As quoted on CNBC.com, Deborah Weinswig, founder and CEO of Coresight, stated, “I expect store closures to accelerate in 2019, hitting some 12,000 by year-end. The slowdown we saw in 2018 seems to have been a brief respite in what’s a steady, long-term trend.”

Retailers that are shuttering stores include Victoria’s Secret and Bed, Bath & Beyond, two chains that ranked among the top 10 in experiential retailing, according to a 2018 report from JLL Research. In February, Victoria’s Secret announced plans to close 53 stores this year. Same-store sales at the retailer fell 3 percent in the 2018 fourth quarter from the same quarter in 2017. This month Bed, Bath & Beyond reported that it plans to close 40 stores in 2019.

Saving Malls?

In an ironic twist, it will likely be online merchants that will lease space in malls. I’ve addressed this trend, describing how ecommerce stars such as Warby Parker and Caspar were signing mall leases.

Late last year mall real estate investment trust Macerich Company launched a new retail option called BrandBox at Tysons Corner Center in Virginia, near Washington, D.C. It offers retail space to digitally native brands that want to try brick-and-mortar.

In an ironic twist, it will likely be online merchants that will lease space in malls.
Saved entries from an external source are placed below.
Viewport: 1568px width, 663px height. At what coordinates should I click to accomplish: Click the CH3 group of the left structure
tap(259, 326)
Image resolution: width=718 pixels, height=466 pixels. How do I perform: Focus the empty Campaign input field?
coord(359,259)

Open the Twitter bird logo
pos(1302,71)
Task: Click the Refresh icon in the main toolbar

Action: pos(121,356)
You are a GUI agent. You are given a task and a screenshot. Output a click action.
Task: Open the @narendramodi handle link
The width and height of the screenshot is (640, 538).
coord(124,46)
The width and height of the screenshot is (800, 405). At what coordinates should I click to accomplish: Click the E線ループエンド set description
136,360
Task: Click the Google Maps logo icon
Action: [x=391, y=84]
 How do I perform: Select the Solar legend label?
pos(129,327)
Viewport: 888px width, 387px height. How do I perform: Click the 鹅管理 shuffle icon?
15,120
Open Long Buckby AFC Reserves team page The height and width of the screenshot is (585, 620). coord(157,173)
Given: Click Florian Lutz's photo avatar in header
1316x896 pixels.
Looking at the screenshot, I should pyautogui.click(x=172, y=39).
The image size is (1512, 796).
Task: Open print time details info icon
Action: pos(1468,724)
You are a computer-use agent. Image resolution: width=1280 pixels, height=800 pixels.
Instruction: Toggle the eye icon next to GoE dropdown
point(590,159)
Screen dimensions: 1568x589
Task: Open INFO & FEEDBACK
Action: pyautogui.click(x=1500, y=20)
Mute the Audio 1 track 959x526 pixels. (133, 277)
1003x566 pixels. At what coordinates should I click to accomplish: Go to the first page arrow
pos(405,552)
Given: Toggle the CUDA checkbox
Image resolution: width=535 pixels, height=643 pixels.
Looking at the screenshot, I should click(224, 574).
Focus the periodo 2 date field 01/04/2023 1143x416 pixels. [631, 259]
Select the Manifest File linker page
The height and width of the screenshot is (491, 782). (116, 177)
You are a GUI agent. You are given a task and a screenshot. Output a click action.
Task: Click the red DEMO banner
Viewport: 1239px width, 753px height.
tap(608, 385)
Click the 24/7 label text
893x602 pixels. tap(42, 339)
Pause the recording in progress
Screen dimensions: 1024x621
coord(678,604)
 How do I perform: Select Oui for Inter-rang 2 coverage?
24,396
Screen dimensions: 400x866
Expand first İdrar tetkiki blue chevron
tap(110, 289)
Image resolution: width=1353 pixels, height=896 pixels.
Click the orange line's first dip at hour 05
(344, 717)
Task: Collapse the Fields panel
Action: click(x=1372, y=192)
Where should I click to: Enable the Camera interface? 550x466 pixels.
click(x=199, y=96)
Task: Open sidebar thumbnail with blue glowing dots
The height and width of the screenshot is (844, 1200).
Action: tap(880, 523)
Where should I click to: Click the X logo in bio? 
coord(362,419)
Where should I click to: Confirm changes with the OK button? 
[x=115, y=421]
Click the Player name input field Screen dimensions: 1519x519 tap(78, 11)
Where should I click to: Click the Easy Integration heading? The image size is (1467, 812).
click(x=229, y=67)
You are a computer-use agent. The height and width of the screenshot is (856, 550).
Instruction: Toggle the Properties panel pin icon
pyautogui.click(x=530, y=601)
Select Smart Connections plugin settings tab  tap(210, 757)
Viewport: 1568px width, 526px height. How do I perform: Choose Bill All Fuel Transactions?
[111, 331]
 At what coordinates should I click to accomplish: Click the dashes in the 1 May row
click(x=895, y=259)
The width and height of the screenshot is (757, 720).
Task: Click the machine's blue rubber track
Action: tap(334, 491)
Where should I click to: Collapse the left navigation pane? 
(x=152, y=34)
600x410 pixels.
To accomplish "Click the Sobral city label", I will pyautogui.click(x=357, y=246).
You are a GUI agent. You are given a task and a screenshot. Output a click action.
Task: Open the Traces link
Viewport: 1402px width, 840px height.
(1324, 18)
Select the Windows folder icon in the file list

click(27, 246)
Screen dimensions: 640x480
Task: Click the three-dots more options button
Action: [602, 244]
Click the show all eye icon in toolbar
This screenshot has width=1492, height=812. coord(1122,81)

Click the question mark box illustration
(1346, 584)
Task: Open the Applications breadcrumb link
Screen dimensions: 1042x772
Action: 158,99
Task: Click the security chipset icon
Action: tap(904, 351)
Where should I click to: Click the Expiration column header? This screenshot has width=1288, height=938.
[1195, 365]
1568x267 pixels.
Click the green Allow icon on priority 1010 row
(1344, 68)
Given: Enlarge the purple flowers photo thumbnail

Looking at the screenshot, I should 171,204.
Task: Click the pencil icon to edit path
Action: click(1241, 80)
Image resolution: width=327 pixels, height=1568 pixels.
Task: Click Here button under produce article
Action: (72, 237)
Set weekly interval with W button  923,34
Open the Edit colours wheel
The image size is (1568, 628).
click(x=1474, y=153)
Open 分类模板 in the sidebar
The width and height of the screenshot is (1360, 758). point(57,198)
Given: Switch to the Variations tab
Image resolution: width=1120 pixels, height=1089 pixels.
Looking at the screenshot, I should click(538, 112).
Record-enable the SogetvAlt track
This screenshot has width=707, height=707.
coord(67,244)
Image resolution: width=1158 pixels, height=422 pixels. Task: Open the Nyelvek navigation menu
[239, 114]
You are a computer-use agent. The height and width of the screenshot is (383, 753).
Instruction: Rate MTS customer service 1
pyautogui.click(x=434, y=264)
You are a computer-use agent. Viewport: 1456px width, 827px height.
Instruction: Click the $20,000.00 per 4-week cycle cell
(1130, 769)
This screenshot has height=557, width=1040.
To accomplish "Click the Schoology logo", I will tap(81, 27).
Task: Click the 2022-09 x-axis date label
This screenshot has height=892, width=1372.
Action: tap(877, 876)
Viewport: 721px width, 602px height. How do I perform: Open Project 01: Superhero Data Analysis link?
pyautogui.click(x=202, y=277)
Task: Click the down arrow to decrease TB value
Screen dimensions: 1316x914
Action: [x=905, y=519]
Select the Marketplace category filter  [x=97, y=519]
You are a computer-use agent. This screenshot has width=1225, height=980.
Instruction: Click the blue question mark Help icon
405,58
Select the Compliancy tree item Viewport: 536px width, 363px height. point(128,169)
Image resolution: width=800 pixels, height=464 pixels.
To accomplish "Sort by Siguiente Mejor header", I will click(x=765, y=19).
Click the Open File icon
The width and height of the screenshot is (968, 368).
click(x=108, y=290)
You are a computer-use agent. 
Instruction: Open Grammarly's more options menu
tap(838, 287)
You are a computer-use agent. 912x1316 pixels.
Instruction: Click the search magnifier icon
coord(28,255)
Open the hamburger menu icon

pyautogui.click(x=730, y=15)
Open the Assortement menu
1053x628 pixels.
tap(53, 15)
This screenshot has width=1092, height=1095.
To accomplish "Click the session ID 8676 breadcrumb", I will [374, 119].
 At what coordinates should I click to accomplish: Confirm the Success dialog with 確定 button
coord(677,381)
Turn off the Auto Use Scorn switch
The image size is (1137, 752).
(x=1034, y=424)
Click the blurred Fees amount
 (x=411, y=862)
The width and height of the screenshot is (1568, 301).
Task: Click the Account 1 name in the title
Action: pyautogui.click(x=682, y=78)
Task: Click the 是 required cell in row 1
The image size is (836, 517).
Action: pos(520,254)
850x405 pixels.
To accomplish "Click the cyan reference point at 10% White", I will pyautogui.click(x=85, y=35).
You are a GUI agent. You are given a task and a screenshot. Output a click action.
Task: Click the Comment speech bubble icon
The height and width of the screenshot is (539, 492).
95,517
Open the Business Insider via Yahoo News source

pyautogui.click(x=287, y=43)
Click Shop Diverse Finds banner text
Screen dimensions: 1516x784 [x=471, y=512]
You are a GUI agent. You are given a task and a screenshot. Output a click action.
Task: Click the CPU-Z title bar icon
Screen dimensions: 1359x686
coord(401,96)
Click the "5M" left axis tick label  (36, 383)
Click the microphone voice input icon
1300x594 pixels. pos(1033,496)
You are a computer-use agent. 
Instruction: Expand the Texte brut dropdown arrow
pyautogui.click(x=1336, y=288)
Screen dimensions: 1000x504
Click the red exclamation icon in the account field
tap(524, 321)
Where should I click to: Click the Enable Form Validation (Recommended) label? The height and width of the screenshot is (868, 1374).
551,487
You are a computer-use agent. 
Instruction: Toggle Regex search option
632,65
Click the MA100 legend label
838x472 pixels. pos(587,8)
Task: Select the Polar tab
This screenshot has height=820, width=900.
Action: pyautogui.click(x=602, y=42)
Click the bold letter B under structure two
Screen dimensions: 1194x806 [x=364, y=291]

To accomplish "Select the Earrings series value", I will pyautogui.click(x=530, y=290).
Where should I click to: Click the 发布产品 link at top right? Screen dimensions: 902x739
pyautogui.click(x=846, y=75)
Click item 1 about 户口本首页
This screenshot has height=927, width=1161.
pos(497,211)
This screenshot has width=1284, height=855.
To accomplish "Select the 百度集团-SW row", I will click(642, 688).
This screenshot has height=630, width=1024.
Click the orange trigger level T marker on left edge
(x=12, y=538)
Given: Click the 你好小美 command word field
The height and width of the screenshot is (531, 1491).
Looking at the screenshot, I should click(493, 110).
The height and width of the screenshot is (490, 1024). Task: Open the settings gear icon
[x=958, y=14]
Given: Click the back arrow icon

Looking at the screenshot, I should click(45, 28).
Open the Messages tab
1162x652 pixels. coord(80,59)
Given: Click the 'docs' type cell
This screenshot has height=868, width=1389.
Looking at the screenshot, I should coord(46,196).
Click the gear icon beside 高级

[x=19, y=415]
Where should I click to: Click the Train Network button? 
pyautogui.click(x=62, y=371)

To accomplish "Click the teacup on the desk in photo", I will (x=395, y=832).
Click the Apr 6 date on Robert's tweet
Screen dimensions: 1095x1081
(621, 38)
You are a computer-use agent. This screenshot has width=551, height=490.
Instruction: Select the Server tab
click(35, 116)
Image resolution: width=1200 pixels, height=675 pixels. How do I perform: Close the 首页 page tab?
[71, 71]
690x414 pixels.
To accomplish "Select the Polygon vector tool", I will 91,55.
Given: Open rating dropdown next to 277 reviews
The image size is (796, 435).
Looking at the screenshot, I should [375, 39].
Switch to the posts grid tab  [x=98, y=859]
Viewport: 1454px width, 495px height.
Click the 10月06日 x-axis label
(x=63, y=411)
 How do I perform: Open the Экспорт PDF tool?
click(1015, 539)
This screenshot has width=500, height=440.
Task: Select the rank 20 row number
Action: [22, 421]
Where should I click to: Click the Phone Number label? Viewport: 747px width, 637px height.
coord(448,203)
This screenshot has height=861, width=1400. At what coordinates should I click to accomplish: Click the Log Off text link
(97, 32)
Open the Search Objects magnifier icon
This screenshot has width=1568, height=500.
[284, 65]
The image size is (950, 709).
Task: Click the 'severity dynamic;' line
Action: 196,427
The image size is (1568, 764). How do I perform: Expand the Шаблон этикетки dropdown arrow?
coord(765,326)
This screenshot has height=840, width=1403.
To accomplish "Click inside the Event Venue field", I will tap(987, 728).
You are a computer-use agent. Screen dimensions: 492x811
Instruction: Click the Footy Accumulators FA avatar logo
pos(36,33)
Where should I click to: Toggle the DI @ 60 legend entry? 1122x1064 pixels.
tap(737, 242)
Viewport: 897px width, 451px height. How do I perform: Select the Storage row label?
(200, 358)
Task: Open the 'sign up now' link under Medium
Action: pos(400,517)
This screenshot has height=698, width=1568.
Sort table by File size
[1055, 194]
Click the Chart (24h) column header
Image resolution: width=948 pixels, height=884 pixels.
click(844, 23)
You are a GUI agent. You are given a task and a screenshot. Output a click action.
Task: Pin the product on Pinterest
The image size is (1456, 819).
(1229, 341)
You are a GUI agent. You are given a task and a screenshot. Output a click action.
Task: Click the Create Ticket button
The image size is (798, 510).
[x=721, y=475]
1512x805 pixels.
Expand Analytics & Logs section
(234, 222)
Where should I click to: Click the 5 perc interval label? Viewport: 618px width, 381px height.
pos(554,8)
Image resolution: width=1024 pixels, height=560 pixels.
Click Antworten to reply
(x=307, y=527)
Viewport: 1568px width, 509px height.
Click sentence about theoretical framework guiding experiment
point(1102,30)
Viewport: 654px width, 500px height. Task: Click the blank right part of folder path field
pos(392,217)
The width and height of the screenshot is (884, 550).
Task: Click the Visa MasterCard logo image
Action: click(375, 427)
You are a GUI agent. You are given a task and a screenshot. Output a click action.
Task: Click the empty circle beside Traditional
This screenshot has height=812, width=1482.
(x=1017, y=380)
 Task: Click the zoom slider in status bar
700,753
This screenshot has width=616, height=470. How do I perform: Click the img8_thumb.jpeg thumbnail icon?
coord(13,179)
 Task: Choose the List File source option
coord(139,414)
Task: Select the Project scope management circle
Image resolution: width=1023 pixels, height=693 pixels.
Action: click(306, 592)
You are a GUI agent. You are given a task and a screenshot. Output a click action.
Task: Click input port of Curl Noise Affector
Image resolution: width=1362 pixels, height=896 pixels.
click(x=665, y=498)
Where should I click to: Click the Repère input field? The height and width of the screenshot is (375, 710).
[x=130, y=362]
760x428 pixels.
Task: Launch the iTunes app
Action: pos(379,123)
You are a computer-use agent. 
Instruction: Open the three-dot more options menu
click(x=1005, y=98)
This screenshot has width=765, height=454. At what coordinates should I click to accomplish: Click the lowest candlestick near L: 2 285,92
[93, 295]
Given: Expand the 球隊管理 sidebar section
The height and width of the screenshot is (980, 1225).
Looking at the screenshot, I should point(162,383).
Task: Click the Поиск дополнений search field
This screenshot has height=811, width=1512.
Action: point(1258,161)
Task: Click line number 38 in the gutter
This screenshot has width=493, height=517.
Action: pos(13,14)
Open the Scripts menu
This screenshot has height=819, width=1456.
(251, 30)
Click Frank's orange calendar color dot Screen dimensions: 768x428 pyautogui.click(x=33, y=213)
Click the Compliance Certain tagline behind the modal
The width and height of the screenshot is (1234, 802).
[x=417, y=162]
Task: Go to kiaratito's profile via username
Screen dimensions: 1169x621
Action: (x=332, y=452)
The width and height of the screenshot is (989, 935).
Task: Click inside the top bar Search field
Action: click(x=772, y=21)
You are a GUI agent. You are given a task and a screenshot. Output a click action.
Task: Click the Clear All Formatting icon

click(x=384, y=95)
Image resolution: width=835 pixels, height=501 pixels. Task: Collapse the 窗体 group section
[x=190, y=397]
The physical walls within each BrandBox are movable, accommodating two to seven brands. Stores can range from 500 to 2,500 square feet. Each brand has its own mini-store inside a large space. Brands inhabit the stores for six to 12 months. This gives the brands a venue to test new concepts. Macerich provides shelving, data on foot traffic, radio-frequency identification tagging for inventory, and marketing assistance. Tenants pay Macerich a monthly fee for the prepackaged service.

Macerich intends to expand BrandBox to locations in southern California, Chicago, Philadelphia, Portland, Oregon, and Scottsdale, Arizona. The company says it has identified more than 500 online brands that could benefit from such an arrangement and in a February earnings call, executives said they are in talks with three current BrandBox tenants for long-term leases.

Other malls are experimenting with similar concepts. The Simon Property Group has a business model called “The Edit” at its Roosevelt Mall in New York. Another mall operator, French-based Unibail-Rodamco, which owns New Jersey’s largest mall, Westfield Garden State Plaza in Paramus, opened The Gathering Shops. The store has 15 to 20 boutique pods in which local brands can secure a portion of the 4,700 square feet in one of the country’s most successful malls. The Gathering Shops also provides store staffing and an ecommerce site.

A start-up called Fourpost has partnered with Mall of America in Minnesota and West Edmonton Mall in Alberta to set up 20 to 30 Studio Shops that feature local brands.

Omnichannel

Mall operators are experimenting with methods to fill empty retail space. Retailers are trying to find ways to increase sales and find the right omnichannel balance between physical stores and online.

Pop-ups and short-term mall rentals are likely only a temporary solution to a complex dilemma. Eventually the malls will exhaust the supply of short-term tenants because many small ecommerce merchants are not ready for brick-and-mortar. Larger digitally-native merchants such as Warby Parker and Caspar could help solve the empty space problem by establishing permanent stores in malls across the country.